Surely the fundamental question is

why do we devote such a huge amount of time to mathematics in K-12 education?One can imagine four possible goals.

- Some math is useful in the everyday life of a typical adult.
- Further math is necessary for certain professions.
- The point of working out in the gym is not to become proficient at using particular machines, but to attain a more generalized state of physical fitness; analogously the main point of learning math is not to be able to solve quadratic equations but to attain a more generalized state of "intellectual fitness".
- Conveying the intrinsic beauty and elegance of math.

Obviously no-one disagrees with goal 1, and the existing curriculum partly addresses it. But if you made a list of 100 representative things related to math that you would like every adult to know ("the proportion of doctors who are men is different from the proportion of men who are doctors") then I strongly suspect that the typical adult actually understands rather few.
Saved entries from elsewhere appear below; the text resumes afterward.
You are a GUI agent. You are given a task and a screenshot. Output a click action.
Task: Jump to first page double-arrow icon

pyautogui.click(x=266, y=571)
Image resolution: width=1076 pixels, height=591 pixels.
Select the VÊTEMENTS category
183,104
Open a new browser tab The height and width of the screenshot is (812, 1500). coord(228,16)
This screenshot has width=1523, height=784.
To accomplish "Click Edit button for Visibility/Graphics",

There is a huge imbalance between the number of classroom hours devoted to math and the amount of "everyday useful" comprehension that sinks in.
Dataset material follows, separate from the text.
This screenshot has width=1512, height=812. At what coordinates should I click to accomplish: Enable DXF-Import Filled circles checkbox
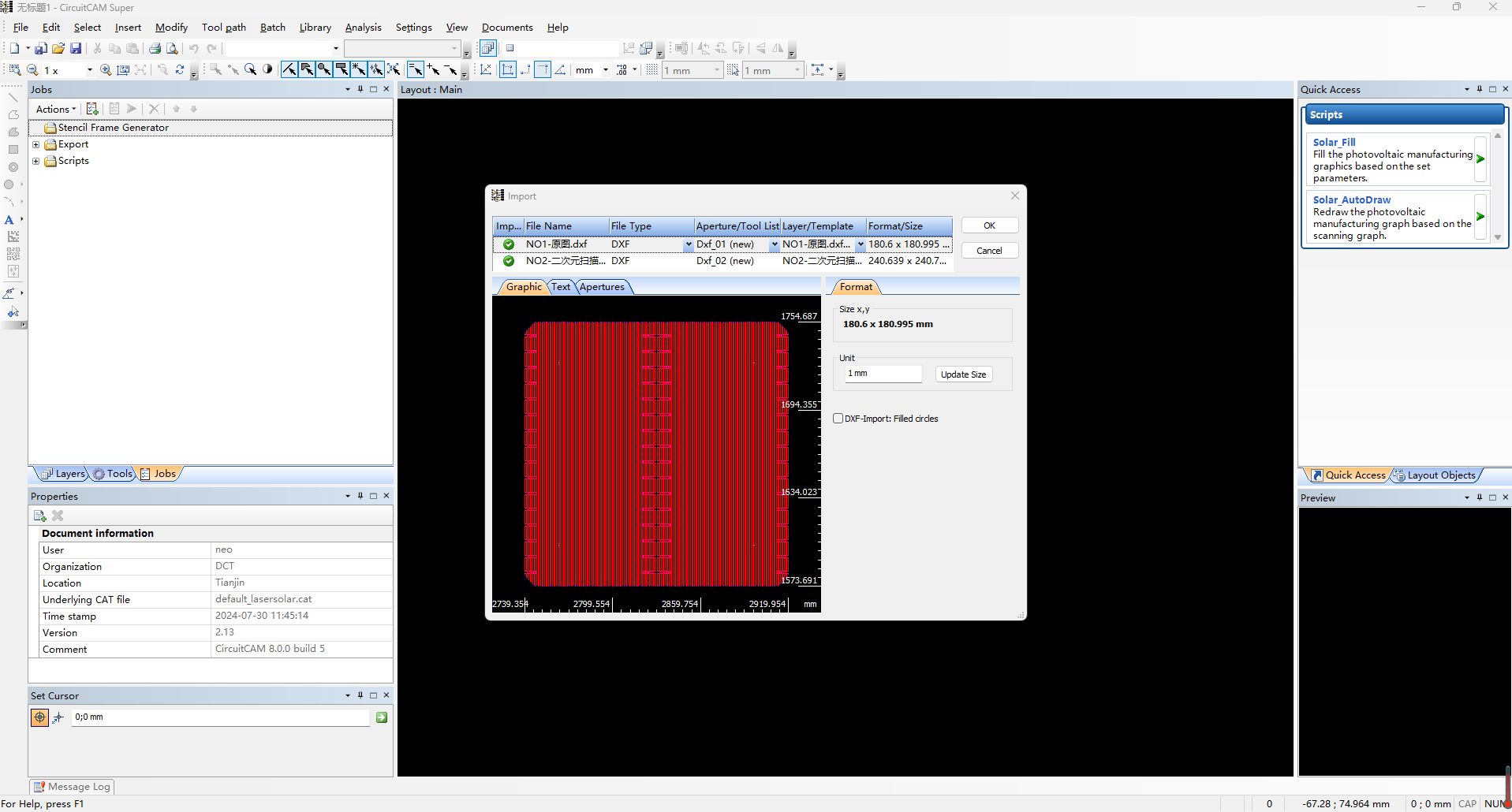[838, 419]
In public discussion it is goal 2 that is most emphasized, both at a societal level (skills lacking in the labor force) and at the individual level (parents recognizing that quantitative skills help their children attain a well-paid career). But translating this recognition into actual K-12 teaching is a slow and indirect process. On one side is a kind of academic "trickle down". From what is actually needed in a profession, to what is taught in a College Major program related to the profession, to what is taught in lower division college courses, to what is on SAT tests, to what is taught in high school, to elementary school. On the other side are separate attempts to change all or some of the K-12 curriculum, which may or may not be motivated by some notion of specific employment skills.

As another point, the current system strikes me as based on a certain traditional perception
of the internal logical structure of math -- how one topic builds upon another --
rather than explicitly addressing any explicit *reason* for learning topics.

My only conclusion is that one should separate the two main issues: the high-level issue of what broad topics should be taught to what percentage of citizens, and the classroom issue of how to teach a topic. The latter should be strictly evidence-based; the former is inevitably somewhat a matter of opinion. Alas most mathematicians engage discusssions of teaching at the level of "this is my opinion of how to teach Algebra 1/Calculus 1" which completely misses the point.

On a positive note, How to Fix Our Math Education by Sol Garfunkel and David Mumford strikes me as one of the most sensible proposals suggesting a brief outline of what to teach. "Imagine replacing the sequence of algebra, geometry and calculus with a sequence of finance, data and basic engineering".